EXERCISE DETAILS ::
Copy the records exactly, leaving out every picture.

Entries taken from a collection:
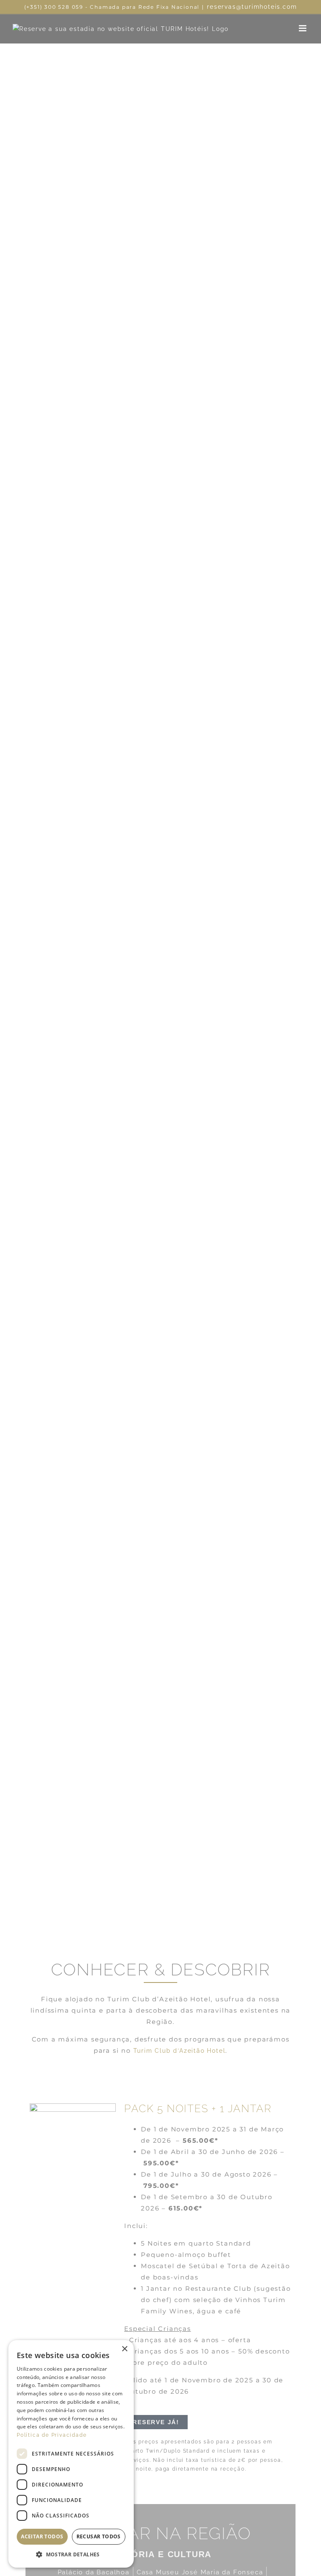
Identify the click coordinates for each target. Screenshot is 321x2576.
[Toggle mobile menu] (303, 28)
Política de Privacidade (52, 2435)
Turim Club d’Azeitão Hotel (179, 2050)
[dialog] (71, 2454)
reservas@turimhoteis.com (252, 6)
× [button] (124, 2349)
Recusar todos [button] (98, 2536)
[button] (71, 2554)
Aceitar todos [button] (42, 2536)
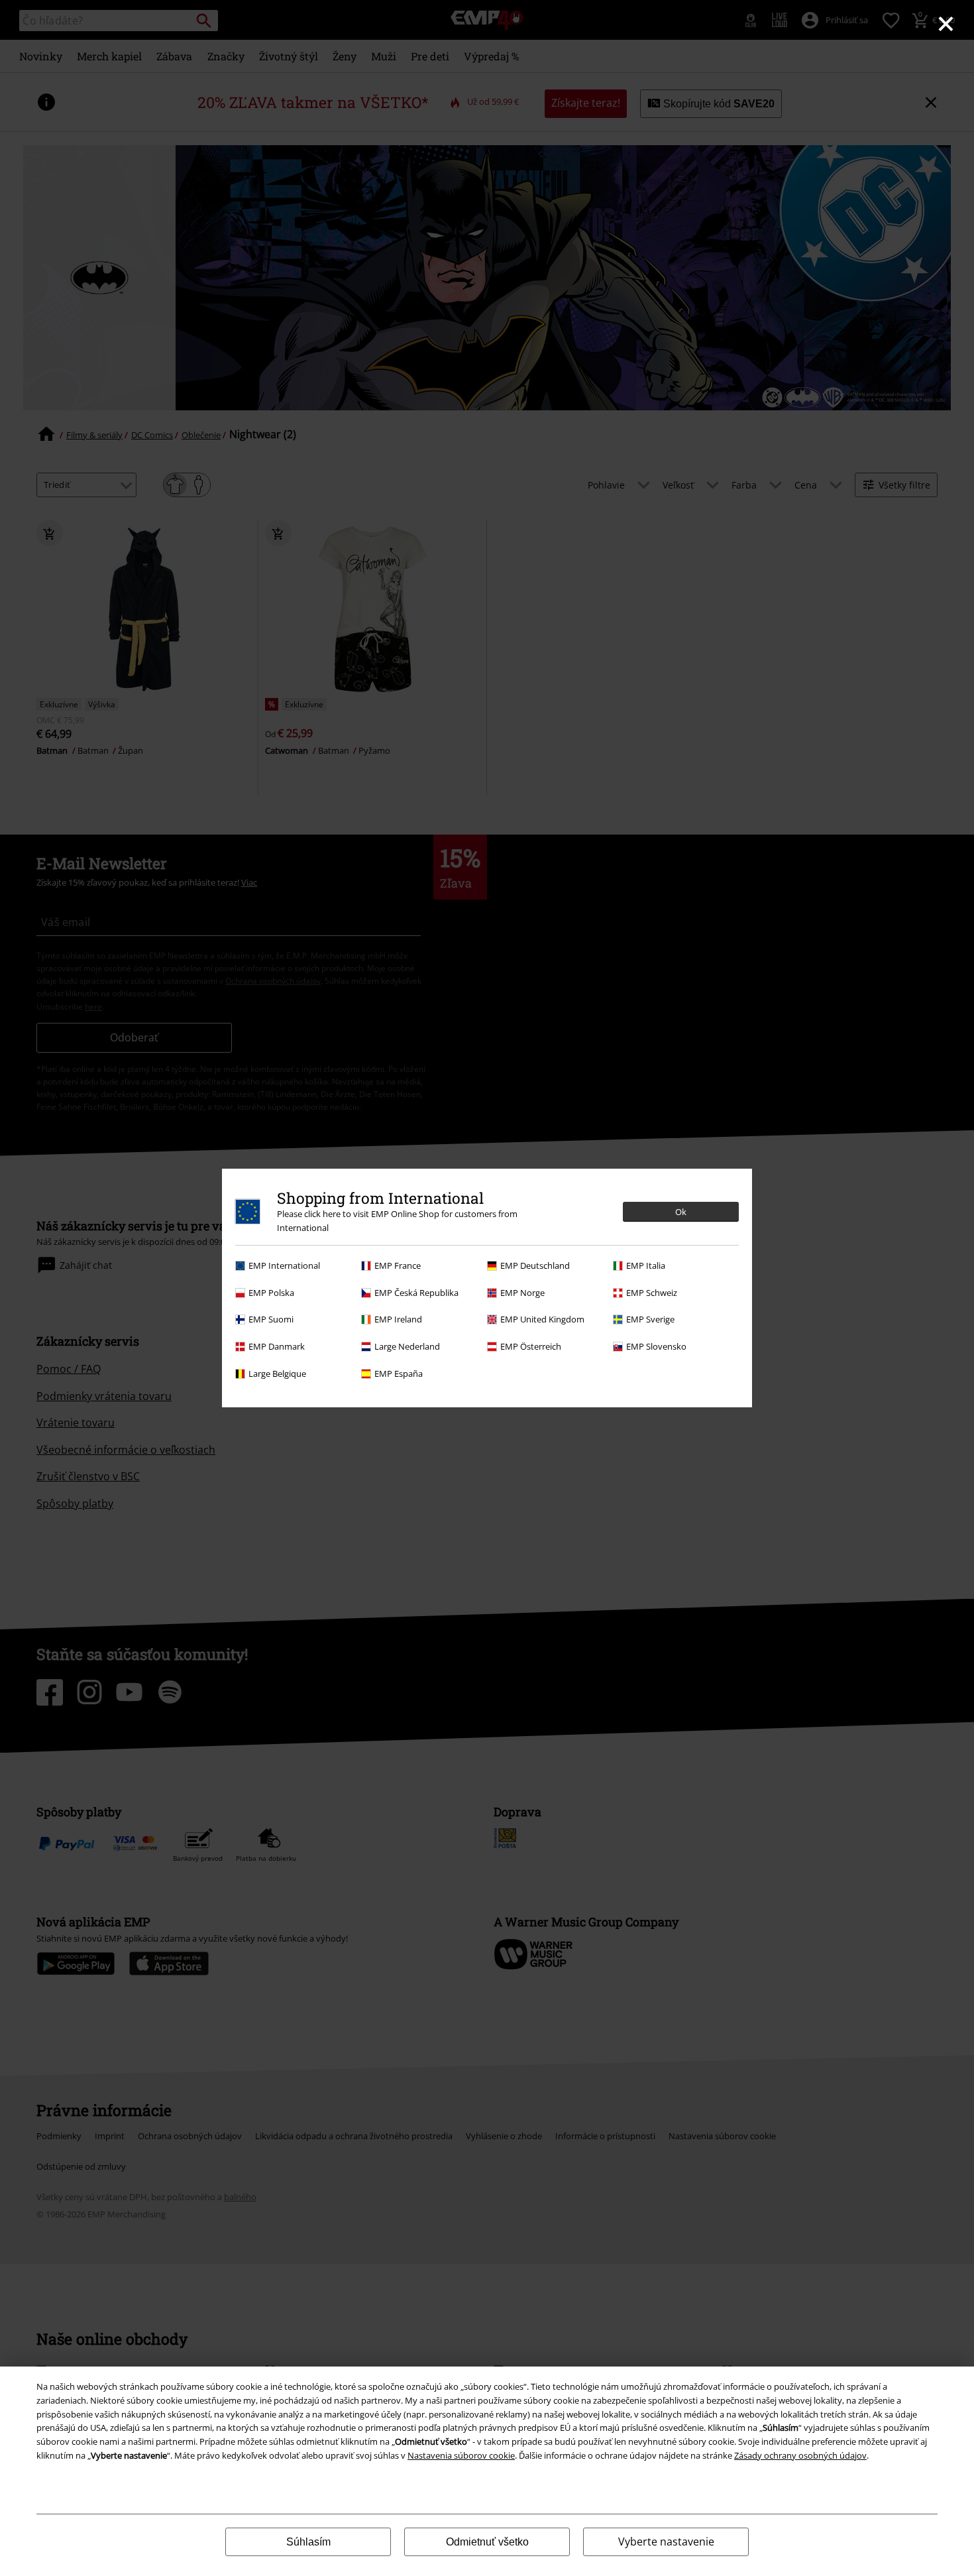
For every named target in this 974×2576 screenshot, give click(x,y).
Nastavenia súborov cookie (461, 2455)
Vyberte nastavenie (666, 2541)
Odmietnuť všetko (487, 2541)
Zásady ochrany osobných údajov (800, 2455)
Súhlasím (308, 2541)
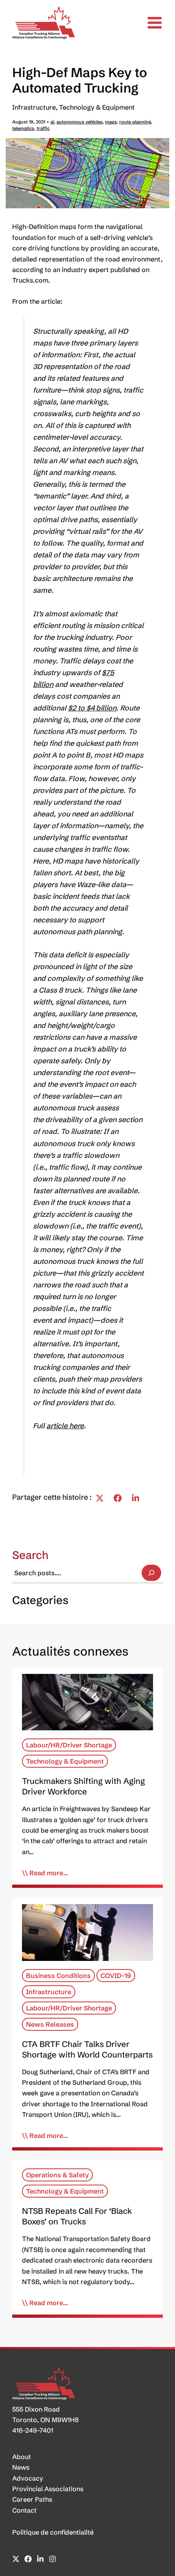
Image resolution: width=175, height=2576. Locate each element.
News (20, 2467)
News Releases (50, 2024)
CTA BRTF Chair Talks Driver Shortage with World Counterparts (87, 2048)
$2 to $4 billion (92, 708)
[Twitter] (100, 1497)
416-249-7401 (32, 2430)
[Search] (151, 1573)
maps (111, 122)
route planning (135, 122)
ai (52, 122)
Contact (24, 2510)
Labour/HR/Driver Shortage (69, 1745)
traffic (43, 128)
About (21, 2457)
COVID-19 (116, 1975)
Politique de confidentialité (53, 2532)
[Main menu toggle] (155, 23)
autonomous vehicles (80, 122)
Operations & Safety (57, 2175)
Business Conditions (58, 1975)
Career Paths (32, 2499)
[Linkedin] (135, 1497)
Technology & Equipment (97, 107)
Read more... (48, 1873)
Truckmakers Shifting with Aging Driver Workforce (83, 1786)
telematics (23, 128)
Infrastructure (34, 107)
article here (65, 1425)
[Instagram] (52, 2559)
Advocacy (27, 2478)
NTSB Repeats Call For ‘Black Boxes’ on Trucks (77, 2216)
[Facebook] (118, 1497)
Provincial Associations (47, 2489)
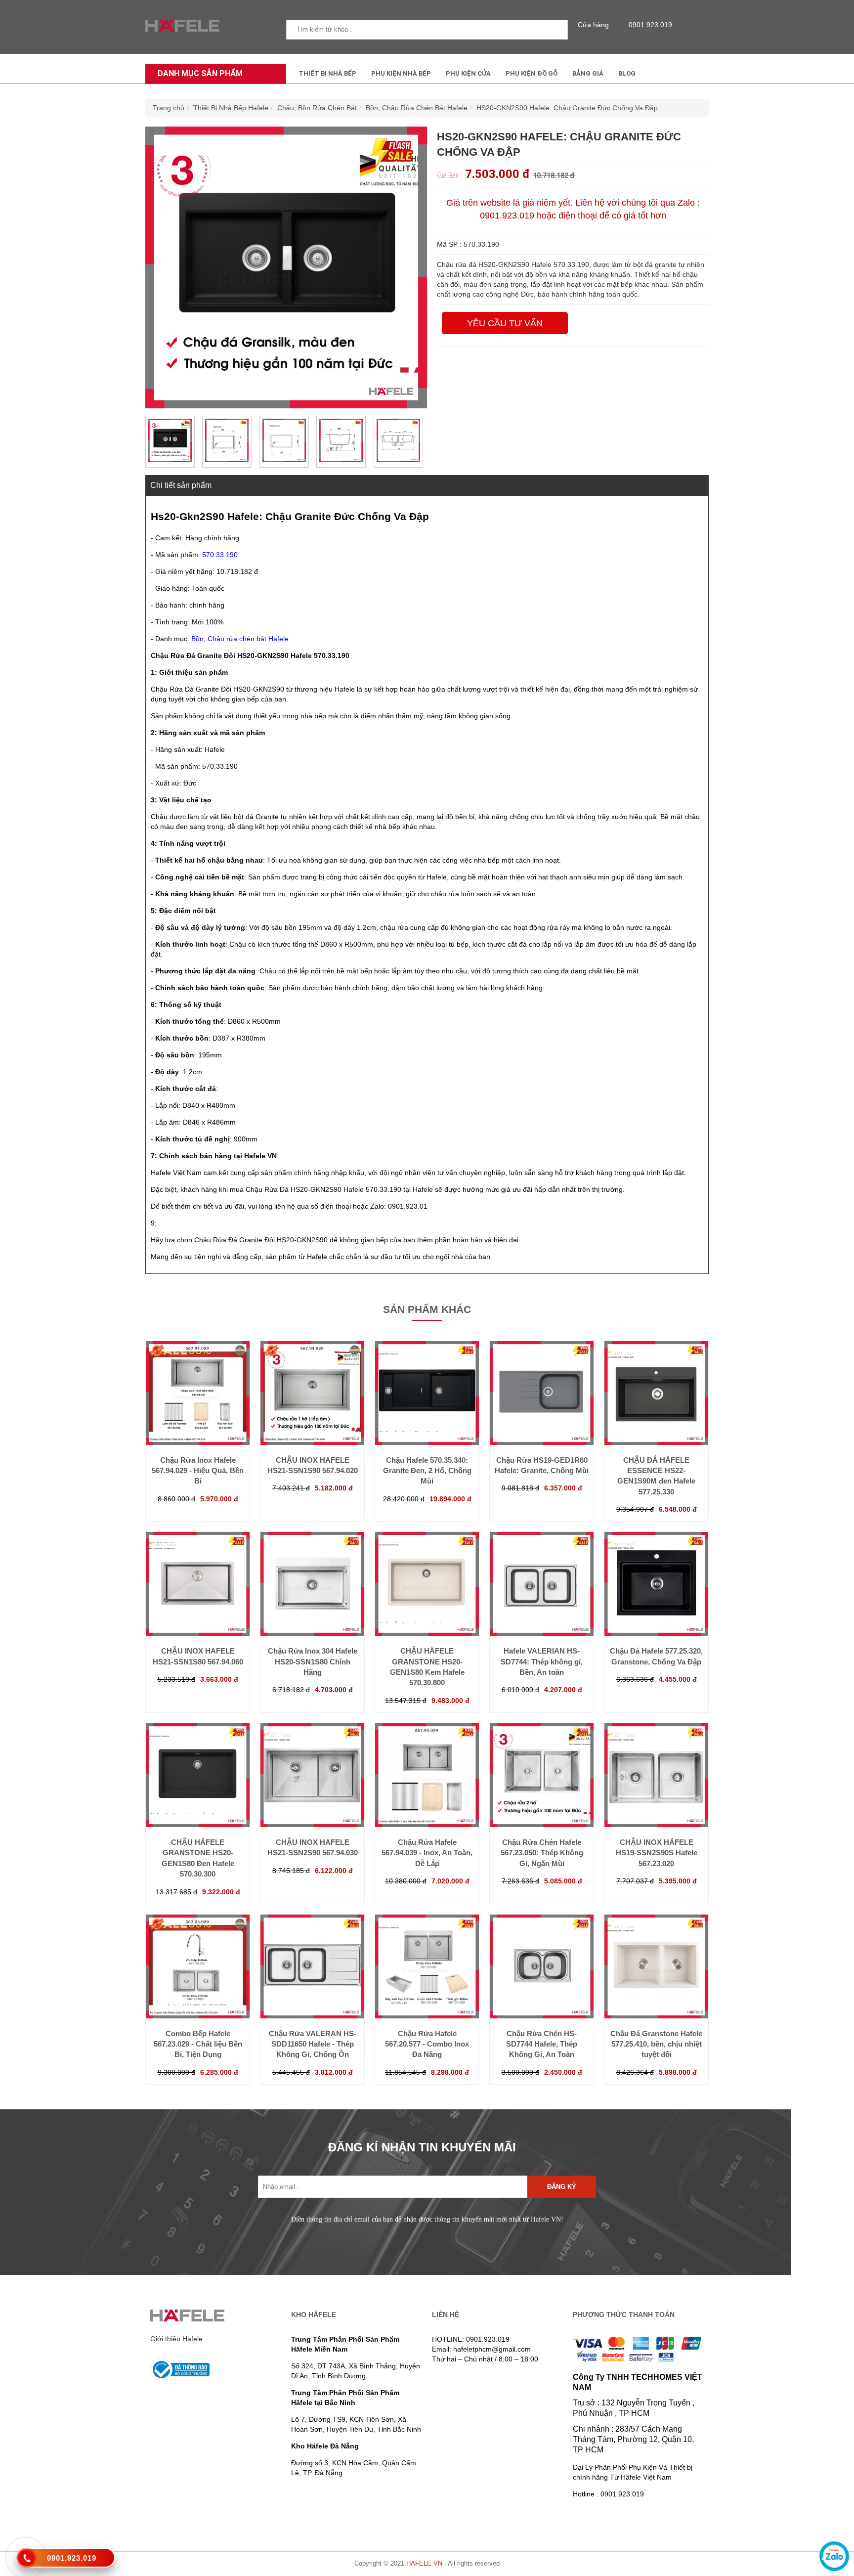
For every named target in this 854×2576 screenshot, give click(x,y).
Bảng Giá (587, 73)
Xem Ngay (197, 1425)
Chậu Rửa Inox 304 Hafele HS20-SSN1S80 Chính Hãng (312, 1661)
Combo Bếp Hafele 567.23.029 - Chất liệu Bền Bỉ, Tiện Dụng (198, 2044)
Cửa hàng (593, 25)
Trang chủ (168, 108)
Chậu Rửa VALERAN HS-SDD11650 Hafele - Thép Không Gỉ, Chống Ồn (312, 2044)
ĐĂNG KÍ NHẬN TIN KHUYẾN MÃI (422, 2147)
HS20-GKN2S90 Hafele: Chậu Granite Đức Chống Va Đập (567, 108)
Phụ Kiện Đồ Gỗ (531, 73)
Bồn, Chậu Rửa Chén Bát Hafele (417, 108)
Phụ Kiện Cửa (468, 73)
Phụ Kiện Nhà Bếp (401, 73)
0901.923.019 (650, 25)
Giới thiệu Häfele (176, 2339)
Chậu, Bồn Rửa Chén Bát (317, 108)
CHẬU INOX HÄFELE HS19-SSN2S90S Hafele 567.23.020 (656, 1853)
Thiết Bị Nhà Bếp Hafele (230, 108)
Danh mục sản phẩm (200, 73)
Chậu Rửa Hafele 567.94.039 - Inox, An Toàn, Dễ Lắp (427, 1853)
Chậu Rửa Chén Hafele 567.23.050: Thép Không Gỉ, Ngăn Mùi (542, 1853)
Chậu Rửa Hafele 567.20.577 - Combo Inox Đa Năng (427, 2044)
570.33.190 (220, 555)
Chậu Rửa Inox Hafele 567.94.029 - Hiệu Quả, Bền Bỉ (198, 1470)
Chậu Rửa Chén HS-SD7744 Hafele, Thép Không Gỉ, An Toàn (541, 2044)
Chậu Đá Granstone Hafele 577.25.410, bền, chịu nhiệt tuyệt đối (656, 2044)
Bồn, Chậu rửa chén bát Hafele (240, 639)
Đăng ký (561, 2186)
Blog (627, 73)
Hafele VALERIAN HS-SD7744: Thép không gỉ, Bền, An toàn (542, 1661)
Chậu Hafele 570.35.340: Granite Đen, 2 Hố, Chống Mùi (427, 1470)
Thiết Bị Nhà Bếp (327, 73)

EXERCISE OUTPUT ::
Identify the click coordinates for each target. Screenshot is 321x2576.
[Toggle mobile menu] (303, 28)
Política de Privacidade (52, 2435)
Turim Club d’Azeitão Hotel (179, 2050)
[dialog] (71, 2454)
reservas@turimhoteis.com (252, 6)
× [button] (124, 2349)
Recusar todos [button] (98, 2536)
[button] (71, 2554)
Aceitar todos [button] (42, 2536)
For every named target in this 974×2576 screenshot, give click(x,y).
Nastavenia súborov cookie (461, 2455)
Vyberte nastavenie (666, 2541)
Odmietnuť všetko (487, 2541)
Zásady ochrany osobných údajov (800, 2455)
Súhlasím (308, 2541)
Image resolution: width=175, height=2576. Locate each element.
News (20, 2467)
News Releases (50, 2024)
CTA BRTF Chair Talks Driver Shortage with World Counterparts (87, 2048)
$2 to $4 billion (92, 708)
[Twitter] (100, 1497)
416-249-7401 (32, 2430)
[Search] (151, 1573)
maps (111, 122)
route planning (135, 122)
ai (52, 122)
Contact (24, 2510)
Labour/HR/Driver Shortage (69, 1745)
traffic (43, 128)
About (21, 2457)
COVID-19 (116, 1975)
Politique de confidentialité (53, 2532)
[Main menu toggle] (155, 23)
autonomous vehicles (80, 122)
Operations & Safety (57, 2175)
Business Conditions (58, 1975)
Career Paths (32, 2499)
[Linkedin] (135, 1497)
Technology & Equipment (97, 107)
Read more... (48, 1873)
Truckmakers Shifting with Aging Driver Workforce (83, 1786)
telematics (23, 128)
Infrastructure (34, 107)
article here (65, 1425)
[Instagram] (52, 2559)
Advocacy (27, 2478)
NTSB Repeats Call For ‘Black Boxes’ on Trucks (77, 2216)
[Facebook] (118, 1497)
Provincial Associations (47, 2489)
For every named target in this 854×2576 screenshot, give click(x,y).
Bảng Giá (587, 73)
Xem Ngay (197, 1425)
Chậu Rửa Inox 304 Hafele HS20-SSN1S80 Chính Hãng (312, 1661)
Combo Bếp Hafele 567.23.029 - Chất liệu Bền Bỉ, Tiện Dụng (198, 2044)
Cửa hàng (593, 25)
Trang chủ (168, 108)
Chậu Rửa VALERAN HS-SDD11650 Hafele - Thép Không Gỉ, Chống Ồn (312, 2044)
ĐĂNG KÍ NHẬN TIN KHUYẾN MÃI (422, 2147)
HS20-GKN2S90 Hafele: Chậu Granite Đức Chống Va Đập (567, 108)
Phụ Kiện Đồ Gỗ (531, 73)
Bồn, Chậu Rửa Chén Bát Hafele (417, 108)
Phụ Kiện Cửa (468, 73)
Phụ Kiện Nhà Bếp (401, 73)
0901.923.019 (650, 25)
Giới thiệu Häfele (176, 2339)
Chậu, Bồn Rửa Chén Bát (317, 108)
CHẬU INOX HÄFELE HS19-SSN2S90S Hafele 567.23.020 (656, 1853)
Thiết Bị Nhà Bếp Hafele (230, 108)
Danh mục sản phẩm (200, 73)
Chậu Rửa Hafele 567.94.039 - Inox, An Toàn, Dễ Lắp (427, 1853)
Chậu Rửa Chén Hafele 567.23.050: Thép Không Gỉ, Ngăn Mùi (542, 1853)
Chậu Rửa Hafele 567.20.577 - Combo Inox Đa Năng (427, 2044)
570.33.190 (220, 555)
Chậu Rửa Inox Hafele 567.94.029 - Hiệu Quả, Bền Bỉ (198, 1470)
Chậu Rửa Chén HS-SD7744 Hafele, Thép Không Gỉ, An Toàn (541, 2044)
Chậu Đá Granstone Hafele 577.25.410, bền, chịu nhiệt tuyệt đối (656, 2044)
Bồn, Chậu rửa chén bát Hafele (240, 639)
Đăng ký (561, 2186)
Blog (627, 73)
Hafele VALERIAN HS-SD7744: Thép không gỉ, Bền, An toàn (542, 1661)
Chậu Hafele 570.35.340: Granite Đen, 2 Hố, Chống Mùi (427, 1470)
Thiết Bị Nhà Bếp (327, 73)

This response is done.